(DATA SUPPLIED Opens)
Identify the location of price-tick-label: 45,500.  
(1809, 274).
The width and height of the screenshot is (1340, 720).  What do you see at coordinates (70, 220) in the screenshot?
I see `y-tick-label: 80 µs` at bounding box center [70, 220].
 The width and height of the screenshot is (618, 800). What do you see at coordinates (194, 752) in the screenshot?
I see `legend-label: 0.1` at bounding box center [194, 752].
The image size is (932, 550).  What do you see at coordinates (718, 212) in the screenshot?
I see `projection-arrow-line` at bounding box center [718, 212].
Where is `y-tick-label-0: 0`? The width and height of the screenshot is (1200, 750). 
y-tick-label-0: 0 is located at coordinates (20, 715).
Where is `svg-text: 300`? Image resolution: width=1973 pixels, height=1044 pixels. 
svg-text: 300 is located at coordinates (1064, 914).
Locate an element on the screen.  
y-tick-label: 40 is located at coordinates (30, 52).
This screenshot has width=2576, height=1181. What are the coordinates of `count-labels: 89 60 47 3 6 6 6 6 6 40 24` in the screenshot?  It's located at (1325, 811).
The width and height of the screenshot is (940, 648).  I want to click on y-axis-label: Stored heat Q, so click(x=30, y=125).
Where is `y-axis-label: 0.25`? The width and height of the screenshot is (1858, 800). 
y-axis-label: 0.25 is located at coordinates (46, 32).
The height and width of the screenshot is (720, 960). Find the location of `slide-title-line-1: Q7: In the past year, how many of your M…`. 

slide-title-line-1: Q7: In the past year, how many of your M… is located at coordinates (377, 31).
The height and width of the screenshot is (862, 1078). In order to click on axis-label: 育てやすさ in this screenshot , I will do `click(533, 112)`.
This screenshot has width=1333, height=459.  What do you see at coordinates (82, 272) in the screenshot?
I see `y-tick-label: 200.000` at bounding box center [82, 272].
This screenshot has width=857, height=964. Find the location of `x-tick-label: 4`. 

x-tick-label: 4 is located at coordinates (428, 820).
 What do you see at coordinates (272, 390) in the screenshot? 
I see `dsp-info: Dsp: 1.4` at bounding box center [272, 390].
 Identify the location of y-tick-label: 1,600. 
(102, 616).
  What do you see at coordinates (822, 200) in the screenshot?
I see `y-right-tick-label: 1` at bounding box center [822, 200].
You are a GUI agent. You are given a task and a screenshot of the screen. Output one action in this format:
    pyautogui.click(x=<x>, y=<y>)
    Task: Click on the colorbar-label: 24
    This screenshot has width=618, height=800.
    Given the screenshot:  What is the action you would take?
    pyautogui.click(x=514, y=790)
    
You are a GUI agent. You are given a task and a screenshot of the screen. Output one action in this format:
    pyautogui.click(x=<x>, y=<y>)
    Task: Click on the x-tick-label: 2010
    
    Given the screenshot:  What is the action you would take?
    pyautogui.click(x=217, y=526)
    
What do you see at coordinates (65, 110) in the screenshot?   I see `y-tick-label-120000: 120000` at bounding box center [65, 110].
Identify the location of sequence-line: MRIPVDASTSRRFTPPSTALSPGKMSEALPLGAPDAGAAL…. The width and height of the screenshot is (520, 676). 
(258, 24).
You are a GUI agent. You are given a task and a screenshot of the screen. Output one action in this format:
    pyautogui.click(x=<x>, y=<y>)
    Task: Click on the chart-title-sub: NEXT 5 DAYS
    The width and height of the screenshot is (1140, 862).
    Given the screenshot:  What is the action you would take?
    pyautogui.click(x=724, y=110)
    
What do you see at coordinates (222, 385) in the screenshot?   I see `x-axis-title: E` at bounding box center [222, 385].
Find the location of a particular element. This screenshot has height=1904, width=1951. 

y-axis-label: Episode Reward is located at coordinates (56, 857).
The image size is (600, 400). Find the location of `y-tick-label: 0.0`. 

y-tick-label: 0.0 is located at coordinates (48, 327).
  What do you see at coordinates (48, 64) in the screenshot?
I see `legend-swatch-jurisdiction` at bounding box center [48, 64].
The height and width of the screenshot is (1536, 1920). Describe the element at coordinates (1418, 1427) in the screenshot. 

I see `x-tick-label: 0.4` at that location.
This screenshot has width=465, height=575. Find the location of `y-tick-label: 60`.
(DATA SUPPLIED Closes)
TASK TO COMPLETE: Print every line of the records from the one containing "pixels, height=1044 pixels." through the one containing "center [272, 390].", inclusive, keeping each line unchanged.

EXERCISE RESPONSE:
Where is `svg-text: 300`? Image resolution: width=1973 pixels, height=1044 pixels. 
svg-text: 300 is located at coordinates (1064, 914).
Locate an element on the screen.  
y-tick-label: 40 is located at coordinates (30, 52).
This screenshot has width=2576, height=1181. What are the coordinates of `count-labels: 89 60 47 3 6 6 6 6 6 40 24` in the screenshot?  It's located at (1325, 811).
The width and height of the screenshot is (940, 648).  I want to click on y-axis-label: Stored heat Q, so click(x=30, y=125).
Where is `y-axis-label: 0.25`? The width and height of the screenshot is (1858, 800). 
y-axis-label: 0.25 is located at coordinates (46, 32).
The height and width of the screenshot is (720, 960). Find the location of `slide-title-line-1: Q7: In the past year, how many of your M…`. 

slide-title-line-1: Q7: In the past year, how many of your M… is located at coordinates (377, 31).
The height and width of the screenshot is (862, 1078). In order to click on axis-label: 育てやすさ in this screenshot , I will do `click(533, 112)`.
This screenshot has width=1333, height=459.  What do you see at coordinates (82, 272) in the screenshot?
I see `y-tick-label: 200.000` at bounding box center [82, 272].
This screenshot has width=857, height=964. Find the location of `x-tick-label: 4`. 

x-tick-label: 4 is located at coordinates (428, 820).
 What do you see at coordinates (272, 390) in the screenshot? 
I see `dsp-info: Dsp: 1.4` at bounding box center [272, 390].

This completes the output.